A modern-day version of Lewis Carroll’s classic fantasy tales, Alice stars Caterina Scorsone as the eponymous heroine, who finds herself unexpectedly entering a very dark and different Wonderland. Written and directed by Nick Willing (who previously helmed 2007’s Tin Man), the two-part mini-series aired on Syfy December 6/7 2009 and is coming to DVD/Blu-Ray on March 2, 2010.
In a recent interview, Scorsone discusses her role in Alice and shares some of her favorite memories from the project…
What first attracted you to the role of Alice?
Well, the attractions were manifold. Alice in Wonderland is a classic piece of literature and most of us have either read it or seen various adaptations, so that’s a huge draw initially.
And then I was sent Nick [Willing]’s script and it was incredible. Not only does it have all of the classic characters and many of the themes of the book in it, but it’s been re-imagined into this fantastic adventure and a journey of self-discovery for the character.

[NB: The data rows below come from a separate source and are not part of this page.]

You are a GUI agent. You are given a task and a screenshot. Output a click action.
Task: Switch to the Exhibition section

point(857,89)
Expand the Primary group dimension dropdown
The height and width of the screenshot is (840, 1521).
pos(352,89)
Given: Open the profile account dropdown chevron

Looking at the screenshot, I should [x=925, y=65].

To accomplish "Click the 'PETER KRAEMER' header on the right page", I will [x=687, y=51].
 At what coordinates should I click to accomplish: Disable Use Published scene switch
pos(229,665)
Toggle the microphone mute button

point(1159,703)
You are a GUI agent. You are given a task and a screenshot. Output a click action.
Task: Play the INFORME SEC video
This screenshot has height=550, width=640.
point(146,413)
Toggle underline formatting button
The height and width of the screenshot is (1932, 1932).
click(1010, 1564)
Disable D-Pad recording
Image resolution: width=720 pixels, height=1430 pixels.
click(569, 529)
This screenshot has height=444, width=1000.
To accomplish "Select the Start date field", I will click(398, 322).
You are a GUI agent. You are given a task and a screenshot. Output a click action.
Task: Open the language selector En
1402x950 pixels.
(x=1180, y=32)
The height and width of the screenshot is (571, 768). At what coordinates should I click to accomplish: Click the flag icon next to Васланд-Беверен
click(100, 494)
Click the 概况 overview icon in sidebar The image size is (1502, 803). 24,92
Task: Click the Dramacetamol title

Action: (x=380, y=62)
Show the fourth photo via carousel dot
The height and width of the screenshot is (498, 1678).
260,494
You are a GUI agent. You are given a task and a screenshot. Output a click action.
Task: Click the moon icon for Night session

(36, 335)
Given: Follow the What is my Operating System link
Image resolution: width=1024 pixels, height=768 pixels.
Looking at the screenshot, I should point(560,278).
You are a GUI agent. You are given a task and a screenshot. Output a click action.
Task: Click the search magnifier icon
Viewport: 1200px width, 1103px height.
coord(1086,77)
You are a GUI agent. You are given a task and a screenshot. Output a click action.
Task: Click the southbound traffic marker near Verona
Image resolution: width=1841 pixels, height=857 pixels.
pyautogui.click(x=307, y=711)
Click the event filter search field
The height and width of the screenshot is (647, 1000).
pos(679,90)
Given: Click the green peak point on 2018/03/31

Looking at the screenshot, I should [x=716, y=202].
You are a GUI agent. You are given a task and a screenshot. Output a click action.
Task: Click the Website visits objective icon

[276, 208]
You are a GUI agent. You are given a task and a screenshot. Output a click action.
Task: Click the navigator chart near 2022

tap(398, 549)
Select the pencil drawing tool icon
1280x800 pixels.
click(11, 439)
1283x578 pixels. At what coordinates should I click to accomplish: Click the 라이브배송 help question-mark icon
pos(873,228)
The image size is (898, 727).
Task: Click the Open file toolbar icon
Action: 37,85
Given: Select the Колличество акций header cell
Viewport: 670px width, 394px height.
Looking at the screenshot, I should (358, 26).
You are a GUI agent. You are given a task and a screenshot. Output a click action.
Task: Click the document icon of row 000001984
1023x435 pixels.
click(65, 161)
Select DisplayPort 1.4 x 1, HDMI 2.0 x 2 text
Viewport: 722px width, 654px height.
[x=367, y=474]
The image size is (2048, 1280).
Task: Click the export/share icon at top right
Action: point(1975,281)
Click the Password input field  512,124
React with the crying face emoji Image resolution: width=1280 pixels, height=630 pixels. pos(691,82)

That was pretty hard to resist for an actor, so yes, it was attractive all the way around. And then I met Nick and he’s so irresistible. I think everyone in the cast will agree: once you meet Nick, you’re like, ‘Where do I sign?’ So that was not a tough decision.
Can you talk about some of the acting challenges once you stepped into the character?
We met in Vancouver before we started shooting and had an extensive rehearsal period where all of the challenges were brought up and explored in this safe environment. We had a lot of discussions about what we wanted to pull out of the characters and the script, so the biggest challenge was covering everything in the script.
There was this rainbow of emotions that we were playing with every day, while at the same time doing gigantic action sequences, fight scenes, horseback riding, CGI; it was quite a 360-degree workout.
What was really great about this script that Nick wrote- which is different from Lewis Carroll’s book- is that Alice in this story has a real emotional journey of her own, whereas in the book, she’s this wide-eyed young girl who’s walking through this fascinating land.
But she herself isn’t terribly fascinating. And in this version, the fascinations of the land in some ways almost act as a metaphor for the fascinations inside her personality. So there was a lot to grab onto and explore as an actor. Once you read the script, I think every actor involved was pretty thrilled to be asked to be involved.
You know, Matt Frewer and I talked about it; he’s playing the White Knight and everything is there for him. He’s funny and he’s sad and heroic and tragic. There was just so much. And with Andrew Lee Potts’ character, Hatter; every character was kind of there in the initial presentation. But as we journey through Wonderland, all of these layers start to be revealed about how they got this way and who they are and why.
When you’re working with the caliber of actors on this project, do you find yourself working that much harder to bring your performance up to a certain level?
I think so. In particular on this project, we were working with some of the best actors, whose capacity to explore humanity we’ve all witnessed over the decades. Their personas as actors are almost archetypal parts of our unconscious, at least for someone of my age.
I grew up watching Kathy Bates play these incredibly strong, multidimensional female characters, so if I was thinking about the Queen of Hearts, in my head I would ask Kathy Bates. The fact that we were working with Matt Frewer, Tim Curry, Kathy Bates who are such icons and skilled performers, I would say I walked into that situation knowing that if I kept my eyes and ears open, I would have a great deal to learn.
So yes, you absolutely show up for those days prepared, rationing your coffee and making sure that you’re on your A-Game. It’s both so that you can keep up and also so that you can learn. Because it’s so exciting to play with your craft with somebody that skilled and talented.
Are there any particular stories that you remember from the set?
Oh gosh, there were really ‘pinch me’ moments the whole time. I remember a day when we were in the woods and someone had somehow brought a barbecue into the woods. They were barbecuing hamburgers off the side of the set because it was so far to get food.
We were in the water in a 1970s James Bond speedboat with the sun setting, or riding horses across a desert with a thunderstorm going on. There was a difficult moment in the casino when we were shooting in a barn; it got to be about 150 degrees and people were dropping like flies.
But probably the favorite moment for the boys was this sexy burlesque dancer, when things sort of ground to a halt. You looked around and these fantastically talented burlesque dancers were doing this very involved routine on a mirrored stage. They were wearing feathers and sparkly things in all the right places, so if you looked around in 360 degrees, every male member of the cast and crew had their mouths open and their jaws had dropped.
It’s one of those odd, magical projects where everybody gets together and you might actually have chosen these people to hang out with in your life. It was incredibly ego-less on the set, and everyone was super-excited to get to work and play with the material. It wasn’t about the personalities; it was about the characters and story. And we had a blast.
It’s like going on a long camping trip. When you’re facing all of those tasks together, you bond in a way that’s special. And I think we had a really lucky group to do that with.